Orzeczenie o „nielegalności” WIBOR-u to beczka prochu dla banków

Jeśli sądy miałyby wyrokować, że umowy kredytów w złotych powinny zostać pozbawione stopy referencyjnej WIBOR, koszty dla sektora bankowego byłoby nie do udźwignięcia. Na razie taka linia orzecznictwa nie jest przesądzona, ale jest pierwsze postanowienie sądu w takiej treści wydane jako zabezpieczenie na czas trwania procesu

Publikacja: 16.11.2022 15:14

Sąd

Sąd

Foto: AdobeStock

W środę notowania banków na giełdzie mocno spadają, między innymi w efekcie informacji jednej z kancelarii prawnej o przebiegu procesu w sprawie mieszkaniowego kredytu w złotych o zmiennej stopie oprocentowania.

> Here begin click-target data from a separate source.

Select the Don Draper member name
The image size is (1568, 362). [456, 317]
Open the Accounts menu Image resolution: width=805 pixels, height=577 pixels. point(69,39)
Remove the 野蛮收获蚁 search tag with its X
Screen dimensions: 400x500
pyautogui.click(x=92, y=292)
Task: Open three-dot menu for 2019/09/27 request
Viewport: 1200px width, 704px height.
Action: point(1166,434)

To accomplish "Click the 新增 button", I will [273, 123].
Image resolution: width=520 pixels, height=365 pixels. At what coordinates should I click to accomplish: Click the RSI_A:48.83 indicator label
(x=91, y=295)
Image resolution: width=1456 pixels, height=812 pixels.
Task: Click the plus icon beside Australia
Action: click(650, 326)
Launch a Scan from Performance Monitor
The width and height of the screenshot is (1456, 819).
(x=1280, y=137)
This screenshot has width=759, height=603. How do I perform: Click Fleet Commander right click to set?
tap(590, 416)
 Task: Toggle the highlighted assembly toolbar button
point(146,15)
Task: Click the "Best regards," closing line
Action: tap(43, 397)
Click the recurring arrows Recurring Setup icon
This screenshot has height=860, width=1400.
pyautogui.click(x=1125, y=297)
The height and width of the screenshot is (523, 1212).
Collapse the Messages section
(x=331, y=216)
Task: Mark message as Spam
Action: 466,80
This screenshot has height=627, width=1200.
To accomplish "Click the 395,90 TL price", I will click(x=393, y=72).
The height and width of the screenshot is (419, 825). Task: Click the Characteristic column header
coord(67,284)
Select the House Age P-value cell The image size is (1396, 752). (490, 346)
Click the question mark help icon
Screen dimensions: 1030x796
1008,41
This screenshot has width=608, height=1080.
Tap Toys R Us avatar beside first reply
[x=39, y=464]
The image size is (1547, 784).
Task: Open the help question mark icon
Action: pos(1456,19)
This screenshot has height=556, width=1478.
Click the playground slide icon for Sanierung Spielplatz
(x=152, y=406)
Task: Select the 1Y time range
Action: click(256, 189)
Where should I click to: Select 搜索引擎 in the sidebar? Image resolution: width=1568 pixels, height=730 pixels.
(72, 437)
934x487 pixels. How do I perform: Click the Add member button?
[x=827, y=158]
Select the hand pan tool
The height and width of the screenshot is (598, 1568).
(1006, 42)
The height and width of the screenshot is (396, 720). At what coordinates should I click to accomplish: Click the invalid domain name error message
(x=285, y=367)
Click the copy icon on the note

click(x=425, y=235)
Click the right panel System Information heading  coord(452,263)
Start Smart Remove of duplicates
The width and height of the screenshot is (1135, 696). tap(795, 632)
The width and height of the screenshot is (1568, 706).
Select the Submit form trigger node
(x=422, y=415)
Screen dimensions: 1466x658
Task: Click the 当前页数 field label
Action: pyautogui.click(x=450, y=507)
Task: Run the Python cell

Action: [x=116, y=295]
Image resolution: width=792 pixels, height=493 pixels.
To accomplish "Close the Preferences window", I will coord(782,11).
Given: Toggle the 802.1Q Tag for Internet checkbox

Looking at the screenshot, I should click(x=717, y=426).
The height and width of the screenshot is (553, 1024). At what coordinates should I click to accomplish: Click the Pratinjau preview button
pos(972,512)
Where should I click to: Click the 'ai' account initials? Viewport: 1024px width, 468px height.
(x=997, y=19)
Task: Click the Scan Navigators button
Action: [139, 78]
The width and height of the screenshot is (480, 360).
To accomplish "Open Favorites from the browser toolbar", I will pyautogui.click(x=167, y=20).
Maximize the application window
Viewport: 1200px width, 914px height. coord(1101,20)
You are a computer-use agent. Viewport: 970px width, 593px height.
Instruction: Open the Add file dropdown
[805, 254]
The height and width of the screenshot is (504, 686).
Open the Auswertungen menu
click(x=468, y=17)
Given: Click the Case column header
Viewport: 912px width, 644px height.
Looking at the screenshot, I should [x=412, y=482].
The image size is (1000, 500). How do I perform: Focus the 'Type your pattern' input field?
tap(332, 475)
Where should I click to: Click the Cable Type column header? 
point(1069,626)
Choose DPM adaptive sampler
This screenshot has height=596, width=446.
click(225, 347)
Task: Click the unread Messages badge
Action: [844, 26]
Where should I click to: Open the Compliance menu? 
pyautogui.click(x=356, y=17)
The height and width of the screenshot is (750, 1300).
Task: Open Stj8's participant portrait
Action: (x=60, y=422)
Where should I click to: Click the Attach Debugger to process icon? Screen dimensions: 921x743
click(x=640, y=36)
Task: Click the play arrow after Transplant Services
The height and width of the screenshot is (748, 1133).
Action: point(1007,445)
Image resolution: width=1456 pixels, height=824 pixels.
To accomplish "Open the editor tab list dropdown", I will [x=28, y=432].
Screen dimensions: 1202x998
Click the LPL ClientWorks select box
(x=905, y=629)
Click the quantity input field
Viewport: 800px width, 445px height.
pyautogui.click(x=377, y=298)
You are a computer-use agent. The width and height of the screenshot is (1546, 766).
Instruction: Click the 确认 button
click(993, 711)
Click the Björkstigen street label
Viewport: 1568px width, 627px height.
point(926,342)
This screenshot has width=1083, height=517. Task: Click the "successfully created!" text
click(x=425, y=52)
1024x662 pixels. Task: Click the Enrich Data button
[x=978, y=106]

- Sąd w Katowicach zawiesił pobieranie przez bank odsetek opartych o wskaźnik WIBOR. Dzięki pozbawieniu raty WIBOR-u spadła ona z 6,7 do 1,7 tys. zł - informuje na Facebooku katowicka kancelaria prawna Radosław Górski i Wspólnicy.

Postanowienie Sądu Okręgowego w Katowicach o tym, że złotowy kredyt hipoteczny został całkowicie pozbawiony WIBOR-u, zostało wydane jako zabezpieczenie na czas trwania procesu.

Zgodnie z treścią postanowienia kredytobiorca będzie spłacał jedynie ratę kapitałową powiększoną o odsetki w wysokości niezmiennej marży. Oprocentowanie kredytu będzie wynosiło 2,19 proc. Rata kredytu zmniejszy się z blisko 6700 zł do około 1700 zł.

"Sąd wydający postanowienie w pełni podzielił stanowisko naszej kancelarii, z którego wynika, że umowa kredytu musi zostać pozbawiona stopy referencyjnej WIBOR, z dwóch przyczyn:

- bank nieprawidłowo poinformował konsumenta o ekonomicznych konsekwencjach zmiany wysokości oprocentowania oraz o faktycznej skali nieograniczonego ryzyka związanego ze zmienną stopą procentową,

- wadliwy jest sposób ustalania oprocentowania umownego w oparciu o stopę referencyjną WIBOR.” – piszą katowiccy prawnicy.

Eksperci, z którymi rozmawialiśmy, podkreślają, że postawienie sądu w Katowicach to na razie zabezpieczenie na czas procesu, nie wiadomo jaki wyrok zapadanie ostatecznie. Nie mniej Jacek Rzeźniczek, analityk Stooq, ocenia, że ta sprawa to „beczka prochu dla banków, która może prowadzić do analogicznych skutków jak straty z tytułu unieważnianych umów kredytowych w CHF”.

Czytaj więcej

WIBOR straszy kredytobiorców. Raty mogą pójść w górę

Chodzi tu o ryzyko, że linia orzecznictwa sądowego w przyszłości rozwinie się w kierunku postanowienia Sądu w Katowicach. Gdyby zaś oprocentowanie wszystkich złotowych kredytów hipotecznych miało być równe tylko marży bankowej, a pozbawione WIBOR-u (czy stopy procentowej liczonej w inny sposób), to banki poniosłyby ogromne straty. Jeden z analityków rynkowych szacuje, że koszty dla sektora byłyby większe niż kapitały banków ogółem.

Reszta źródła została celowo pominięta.